Em agosto de 1964. Conclusão do inquérito presidido pelo Delegado Regional, quanto Braz Alves Vieira e João Eduardo de Vasconcelos. “Quase todos os depoimentos eximem os indiciados em tela, de serem comunistas, agitadores ou subversivos. Queremos crer que os mesmos foram apontados por professarem ideias trabalhistas e se primarem amigavelmente com o “Peba”. Esse é o nosso parecer, confiante, no entanto, num melhor julgamento por parte de Vossas Excelências, a fim de que possa ser feito justiça.” Dia 03 de julho de 1964.

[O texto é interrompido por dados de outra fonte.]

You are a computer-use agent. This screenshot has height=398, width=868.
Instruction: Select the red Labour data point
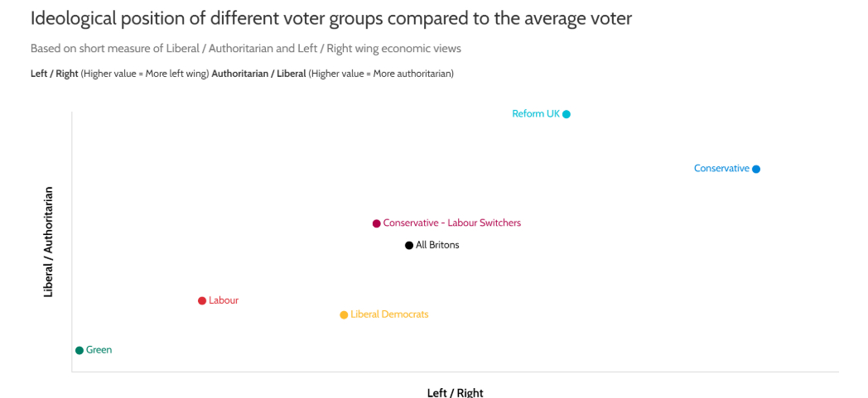[202, 301]
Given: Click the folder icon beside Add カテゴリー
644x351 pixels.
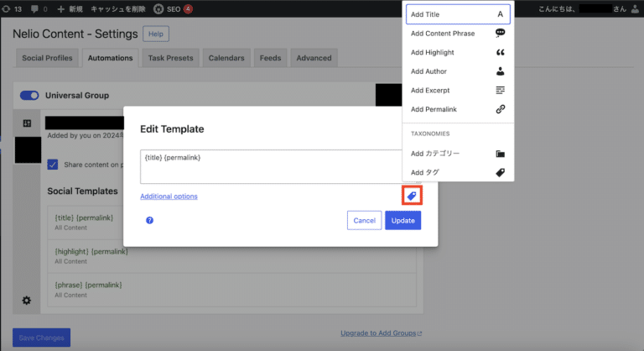Looking at the screenshot, I should 500,154.
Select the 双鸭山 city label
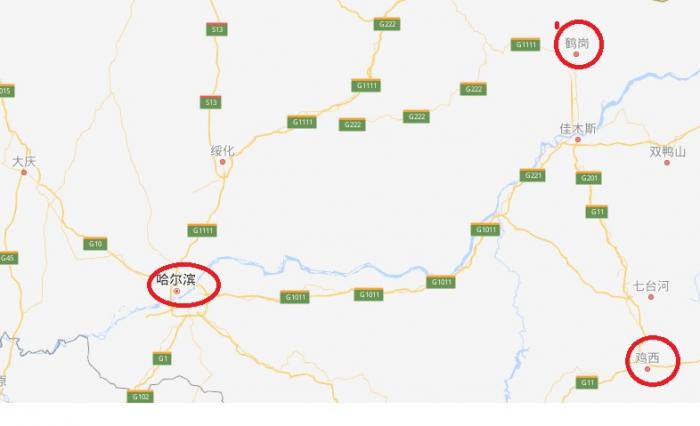Viewport: 700px width, 426px height. click(x=667, y=152)
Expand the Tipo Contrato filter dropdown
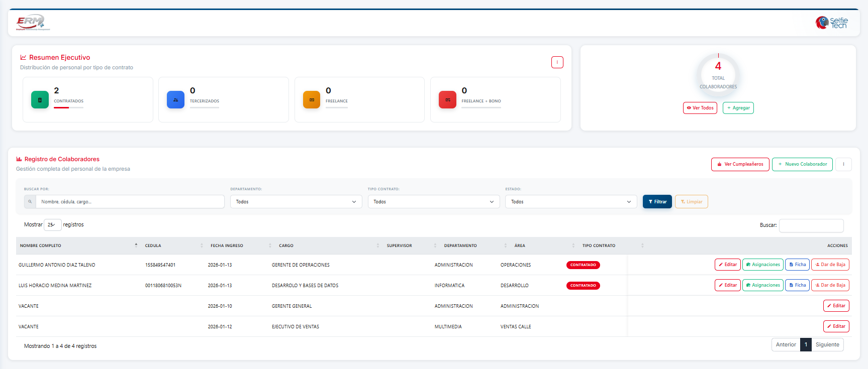 click(x=433, y=202)
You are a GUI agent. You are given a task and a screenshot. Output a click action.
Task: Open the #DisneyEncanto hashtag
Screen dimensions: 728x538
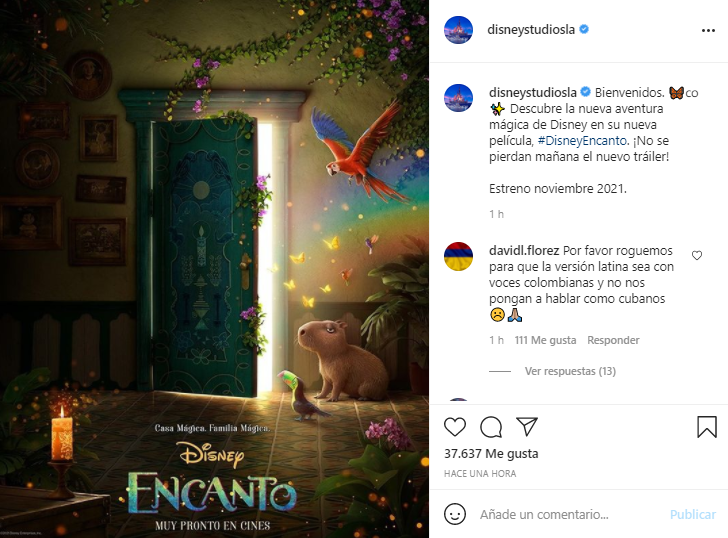582,141
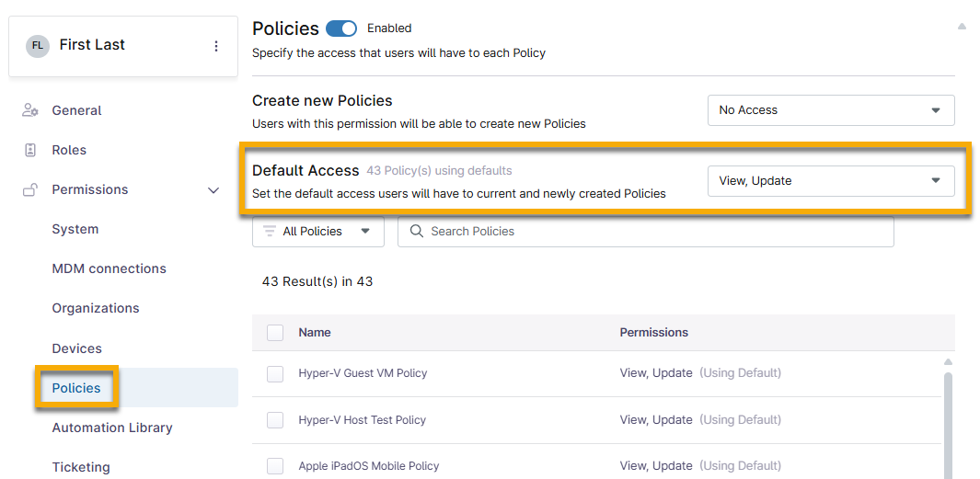Click the Permissions lock icon
The image size is (980, 479).
(30, 189)
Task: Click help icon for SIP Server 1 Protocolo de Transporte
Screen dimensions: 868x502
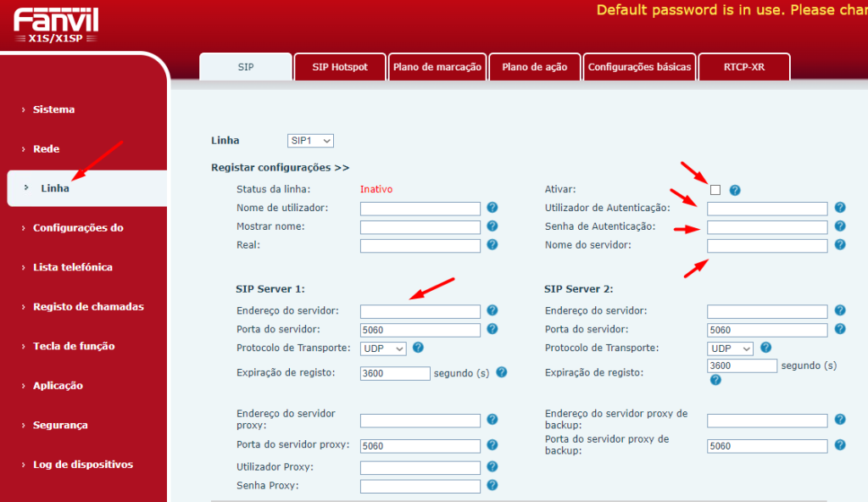Action: click(417, 348)
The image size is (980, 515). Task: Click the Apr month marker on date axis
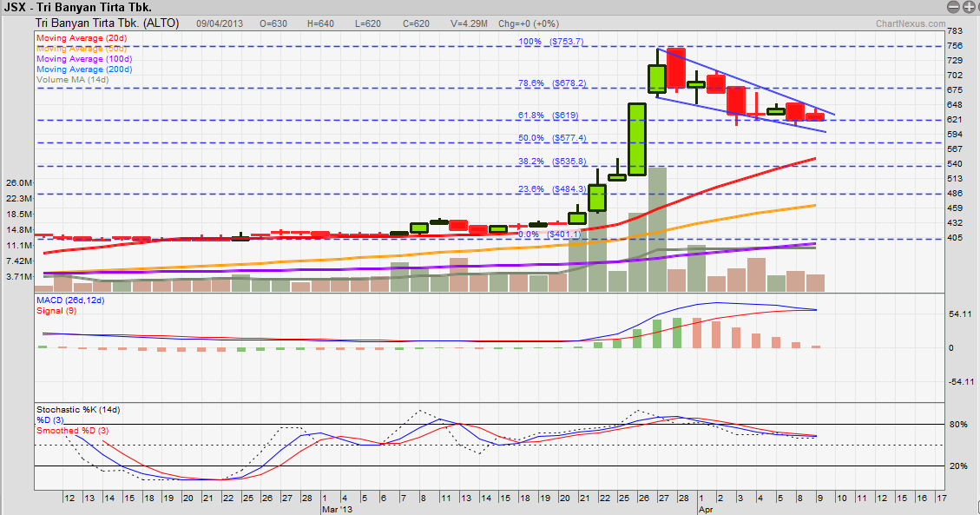[706, 512]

Um resumo do número de detidos nos dois primeiros meses do golpe foi elaborado no dia 03 de julho de 1964 pelos agentes do departamento de vigilância social. Até esta data, foram instaurados 67; 882 pessoas tinham sido detidas para averiguações, das quais 674 já haviam sido liberadas sem condições, outras 203 estavam liberadas sob custódia e outras cinco continuavam presas à disposição da justiça militar. Os episódios de abril de 1964, acompanhando o curso dos governos militares tiveram consequências durantes muitos anos.

Uma década após as prisões, alguns cidadãos paraisenses continuaram sendo vigiados pelos órgãos de repressão. Em 27 de março de 1968, em ofício expedido pela delegacia regional do departamento de Polícia Federal do Ministério da Justiça, em Minas Gerais, o chefe da seção de polícia de segurança nacional requer do delegado de vigilância especial informações dos antecedentes políticos de José Paes, bem como a descrição de suas qualificações pessoais e o seu endereço. A vigilância permaneceu quase constante até que esses órgãos fossem extintos, dando origem mecanismos mais democráticos no serviço de inteligência.